*** Opening of Provided data ***

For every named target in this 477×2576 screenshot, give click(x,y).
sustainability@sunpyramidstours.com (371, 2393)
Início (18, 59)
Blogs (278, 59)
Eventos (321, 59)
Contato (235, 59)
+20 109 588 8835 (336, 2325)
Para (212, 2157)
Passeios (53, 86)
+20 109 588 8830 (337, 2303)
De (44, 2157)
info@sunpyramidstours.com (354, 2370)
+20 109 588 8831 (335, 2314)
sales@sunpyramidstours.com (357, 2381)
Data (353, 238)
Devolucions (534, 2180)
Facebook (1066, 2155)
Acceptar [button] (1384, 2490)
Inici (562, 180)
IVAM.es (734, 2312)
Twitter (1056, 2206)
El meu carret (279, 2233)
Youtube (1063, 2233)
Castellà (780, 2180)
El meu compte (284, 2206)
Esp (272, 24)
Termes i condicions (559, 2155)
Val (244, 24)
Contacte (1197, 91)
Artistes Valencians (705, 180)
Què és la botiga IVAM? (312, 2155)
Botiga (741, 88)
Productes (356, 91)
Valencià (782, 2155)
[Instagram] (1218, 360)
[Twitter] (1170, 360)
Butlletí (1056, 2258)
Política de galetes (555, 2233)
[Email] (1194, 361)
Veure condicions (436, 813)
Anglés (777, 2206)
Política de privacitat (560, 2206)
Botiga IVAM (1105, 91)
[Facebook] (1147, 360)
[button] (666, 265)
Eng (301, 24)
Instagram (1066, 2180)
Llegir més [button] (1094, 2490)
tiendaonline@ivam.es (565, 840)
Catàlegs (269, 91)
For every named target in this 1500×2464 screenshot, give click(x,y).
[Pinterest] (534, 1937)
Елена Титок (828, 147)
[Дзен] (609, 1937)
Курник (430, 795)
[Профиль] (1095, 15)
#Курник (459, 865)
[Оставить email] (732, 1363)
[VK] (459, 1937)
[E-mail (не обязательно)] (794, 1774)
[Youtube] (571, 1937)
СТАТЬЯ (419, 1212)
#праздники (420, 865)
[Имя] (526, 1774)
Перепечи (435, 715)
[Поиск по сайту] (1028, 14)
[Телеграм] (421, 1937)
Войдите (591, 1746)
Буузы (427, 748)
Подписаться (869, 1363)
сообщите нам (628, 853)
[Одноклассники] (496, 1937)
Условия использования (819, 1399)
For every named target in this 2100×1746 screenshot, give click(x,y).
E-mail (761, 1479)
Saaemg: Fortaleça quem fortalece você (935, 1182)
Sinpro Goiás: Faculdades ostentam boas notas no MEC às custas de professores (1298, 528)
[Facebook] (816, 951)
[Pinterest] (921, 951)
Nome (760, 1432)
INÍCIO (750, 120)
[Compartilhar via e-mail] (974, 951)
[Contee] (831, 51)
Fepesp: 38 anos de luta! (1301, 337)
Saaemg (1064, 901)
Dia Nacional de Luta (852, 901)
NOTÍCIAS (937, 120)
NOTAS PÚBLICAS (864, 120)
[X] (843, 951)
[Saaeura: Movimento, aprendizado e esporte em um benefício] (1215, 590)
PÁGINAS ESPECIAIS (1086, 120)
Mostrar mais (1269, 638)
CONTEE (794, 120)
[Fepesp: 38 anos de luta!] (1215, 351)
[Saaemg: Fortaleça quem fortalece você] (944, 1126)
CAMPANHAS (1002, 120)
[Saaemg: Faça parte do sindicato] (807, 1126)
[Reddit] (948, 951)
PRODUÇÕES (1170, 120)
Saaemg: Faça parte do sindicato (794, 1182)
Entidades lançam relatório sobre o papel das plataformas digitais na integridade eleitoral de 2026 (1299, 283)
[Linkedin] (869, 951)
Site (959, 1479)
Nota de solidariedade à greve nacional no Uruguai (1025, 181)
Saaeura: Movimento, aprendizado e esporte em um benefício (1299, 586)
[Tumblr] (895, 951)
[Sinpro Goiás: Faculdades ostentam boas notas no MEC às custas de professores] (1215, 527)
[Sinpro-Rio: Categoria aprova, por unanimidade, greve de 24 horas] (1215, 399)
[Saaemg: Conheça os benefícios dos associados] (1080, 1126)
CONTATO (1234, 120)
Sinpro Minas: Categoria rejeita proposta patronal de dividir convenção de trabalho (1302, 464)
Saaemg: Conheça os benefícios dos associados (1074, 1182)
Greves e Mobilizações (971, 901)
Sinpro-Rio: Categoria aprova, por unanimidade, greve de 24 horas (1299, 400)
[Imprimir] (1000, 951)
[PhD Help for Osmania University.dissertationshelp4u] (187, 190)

*** Close of Provided data ***

• _Problem statement_
Transcribe only the lines from the beginning of the entries to the line with "info@sunpyramidstours.com (354, 2370)", inclusive, exactly as written.

• _Result of this exercise_
For every named target in this 477×2576 screenshot, give click(x,y).
sustainability@sunpyramidstours.com (371, 2393)
Início (18, 59)
Blogs (278, 59)
Eventos (321, 59)
Contato (235, 59)
+20 109 588 8835 (336, 2325)
Para (212, 2157)
Passeios (53, 86)
+20 109 588 8830 (337, 2303)
De (44, 2157)
info@sunpyramidstours.com (354, 2370)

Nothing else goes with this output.